_Instructions for the task_: When you copy the data that follows, reproduce every word exactly and leave out the images.
::: Data provided :::
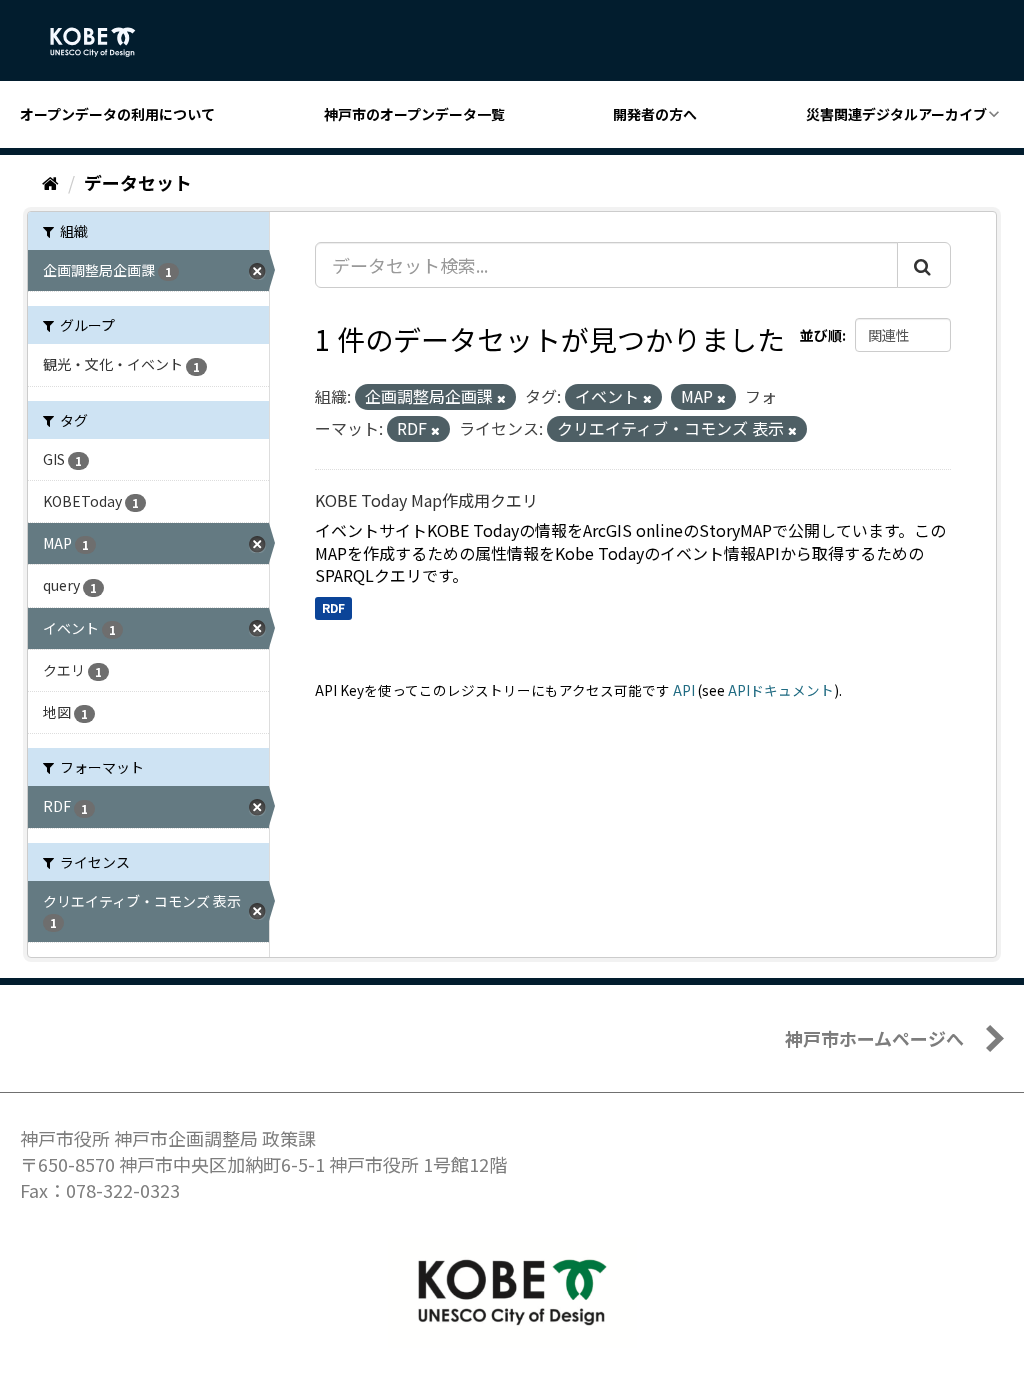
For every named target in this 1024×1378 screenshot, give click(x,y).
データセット (138, 182)
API (684, 690)
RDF (333, 607)
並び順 (821, 335)
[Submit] (924, 265)
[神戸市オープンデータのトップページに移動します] (103, 42)
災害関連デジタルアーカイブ (896, 114)
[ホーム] (50, 182)
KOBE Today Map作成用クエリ (426, 500)
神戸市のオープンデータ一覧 (414, 114)
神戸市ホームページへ (874, 1038)
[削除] (501, 398)
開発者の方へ (655, 114)
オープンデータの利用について (117, 114)
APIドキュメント (781, 690)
:::
_Written reply_:
For every named target in this 1024×1378 screenshot, give click(x,y).
データセット (138, 182)
API (684, 690)
RDF (333, 607)
並び順 (821, 335)
[Submit] (924, 265)
[神戸市オープンデータのトップページに移動します] (103, 42)
災害関連デジタルアーカイブ (896, 114)
[ホーム] (50, 182)
KOBE Today Map作成用クエリ (426, 500)
神戸市のオープンデータ一覧 (414, 114)
神戸市ホームページへ (874, 1038)
[削除] (501, 398)
開発者の方へ (655, 114)
オープンデータの利用について (117, 114)
APIドキュメント (781, 690)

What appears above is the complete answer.